**Passage for review**.
╭──

Making cheese begins here, where the cows are milked.
Hello!
My name is Anthony Shawn Meerman. My Uncle Jesse makes cheese. Many people ask how cheese is made. In big cheese-making plants, it is a little different, but here on the farm, we make cheese quite close to how it was made for hundreds of years (except for a little more stainless steel). If Uncle Jesse gets the timing right, he will get the milk into the big vat while it is still warm from the cow. It comes through some pipes through the wall of the milkhouse. Uncle Jesse puts hot water into the jacket of the vat to heat the milk to the right temperature (about the same as inside a cow).

I'm helping Uncle Jesse with the pipes.
Then he adds a freeze-dried starter culture (bacteria) to begin to lower the pH, or raise the acidity. Also, an enzyme called rennet (which is grown in a laboratory by tiny things called microbes), is added to make it set up like jello. This takes about one hour.Next, Uncle Jesse cuts the "curd" with wire harps. This makes lots of little cubes, with lots of surface area, so the whey can come from the curds. Uncle Jesse says, "Barring spiders, this is all it takes to make Miss Muffet happy."
Uncle Jesse's writing this down for me.
Heating the mixture drives out more whey, and replacing the whey with water keeps the pH from dropping too far.When the curd is firm, Uncle Jesse loads it into the moulds, about 15 of them, and presses them under some horizontal bars sticking out of the wall. This makes them stick together and drives out more whey yet. They perform remarkably well under pressure (ten times their own weight) but he has to bring it on gradually. We can't do anything that might upset those precious bacteria that are working so hard for us in there (they determine the specific taste of the cheese in the end).

╰──

**Supplied material**.
╭──

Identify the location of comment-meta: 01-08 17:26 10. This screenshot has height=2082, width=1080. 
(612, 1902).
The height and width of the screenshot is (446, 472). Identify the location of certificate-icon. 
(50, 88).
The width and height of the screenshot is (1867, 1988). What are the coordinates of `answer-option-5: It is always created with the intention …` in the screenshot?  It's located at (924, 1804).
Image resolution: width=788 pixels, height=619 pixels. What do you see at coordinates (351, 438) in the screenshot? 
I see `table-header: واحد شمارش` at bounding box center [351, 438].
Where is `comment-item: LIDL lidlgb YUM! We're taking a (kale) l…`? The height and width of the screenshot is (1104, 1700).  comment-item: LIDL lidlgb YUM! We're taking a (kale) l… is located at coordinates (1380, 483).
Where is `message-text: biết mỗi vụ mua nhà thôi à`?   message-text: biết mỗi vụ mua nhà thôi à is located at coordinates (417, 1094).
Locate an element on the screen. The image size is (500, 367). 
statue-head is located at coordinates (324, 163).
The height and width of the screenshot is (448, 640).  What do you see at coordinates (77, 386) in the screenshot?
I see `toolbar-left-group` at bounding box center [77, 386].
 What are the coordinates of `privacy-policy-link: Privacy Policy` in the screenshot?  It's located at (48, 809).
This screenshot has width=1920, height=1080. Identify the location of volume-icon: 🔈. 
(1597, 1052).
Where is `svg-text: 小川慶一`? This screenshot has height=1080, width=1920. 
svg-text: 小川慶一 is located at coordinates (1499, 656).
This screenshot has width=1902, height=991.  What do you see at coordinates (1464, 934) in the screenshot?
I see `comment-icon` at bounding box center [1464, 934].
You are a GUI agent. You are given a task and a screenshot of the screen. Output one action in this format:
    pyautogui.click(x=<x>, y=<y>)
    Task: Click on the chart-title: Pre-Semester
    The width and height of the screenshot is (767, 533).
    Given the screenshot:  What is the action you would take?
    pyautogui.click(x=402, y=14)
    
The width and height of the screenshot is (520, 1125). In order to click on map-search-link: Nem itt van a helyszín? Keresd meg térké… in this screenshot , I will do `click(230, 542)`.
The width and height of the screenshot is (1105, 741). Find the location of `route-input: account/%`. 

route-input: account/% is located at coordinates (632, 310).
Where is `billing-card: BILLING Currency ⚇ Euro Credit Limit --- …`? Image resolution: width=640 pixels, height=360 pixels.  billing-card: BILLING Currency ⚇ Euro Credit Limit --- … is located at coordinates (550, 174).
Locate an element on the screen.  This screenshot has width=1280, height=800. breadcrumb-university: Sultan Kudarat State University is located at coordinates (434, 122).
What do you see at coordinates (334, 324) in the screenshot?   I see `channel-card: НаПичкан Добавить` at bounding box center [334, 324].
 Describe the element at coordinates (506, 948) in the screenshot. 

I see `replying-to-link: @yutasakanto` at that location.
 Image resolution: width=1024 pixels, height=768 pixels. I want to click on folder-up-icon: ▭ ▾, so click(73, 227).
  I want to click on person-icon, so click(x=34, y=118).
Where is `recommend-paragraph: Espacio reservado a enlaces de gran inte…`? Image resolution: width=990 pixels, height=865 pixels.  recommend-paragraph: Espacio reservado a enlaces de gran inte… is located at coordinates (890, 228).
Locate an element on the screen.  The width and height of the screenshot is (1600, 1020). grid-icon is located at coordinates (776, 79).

╰──

**Tasks to perform**.
**A)** Answer each question from the cheese-making account, one line per answer, marked like the questions.
(i) What does Uncle Jesse put into the jacket of the vat to heat the milk?
(ii) What grows the rennet in the laboratory?
(iii) About how many moulds does Uncle Jesse load with curd?
**B)** List every piece of equipment that Uncle Jesse uses in the cheese-making account.
**C)** Write the next part of the cheese-making account, picking up after its final sentence.

**Exercise responses**.
**A)**
(i) Hot water.
(ii) Tiny things called microbes.
(iii) About 15.

**B)**
- The big vat, with its jacket
- The pipes through the wall of the milkhouse
- The wire harps
- The moulds
- The horizontal bars sticking out of the wall

**C)**
Little Miss Muffet, here are your curds!
After 5 hours of this treatment, they are left overnight to make them beautiful and round.The next morning, Uncle Jesse plops the cheese rounds into a 20% salt solution (the Dead Sea in Israel is 7%, and it's dead) to cure the outside and dry it out, forming a rind (my favorite part) that protects the cheese. It also puts the nice salty taste into the cheese and slows down the bacteria, so it (the bacteria) doesn't quickly rot the cheese.


The wheels are floating!
The pH is also quite low in the brine tank, because of the whey that keeps coming out of the cheese into the brine (where salt goes, water follows, remember?). The brine also helps to seal the outside of the cheese. Brine is magical.After three days in the brine, it's all up to the ripening room. In an ideal ripening room, the mold or bacteria that is desired in the cheeses overtakes the room, driving out all yeasts, undesired molds, pathogens, etc. Uncle Jesse likes to say, "Cheese is powerful stuff (hence the commercial exhortation to behold it)", but it works slowly. Sixty days later there's a beautiful cheese for you and me to eat. We don't add any preservatives, coloring, artificial rind, or other silly additives. It's just plain, yummy cheese.

Anthony Shawn Meerman (written by his Uncle Jesse)
That's a lot of cheese!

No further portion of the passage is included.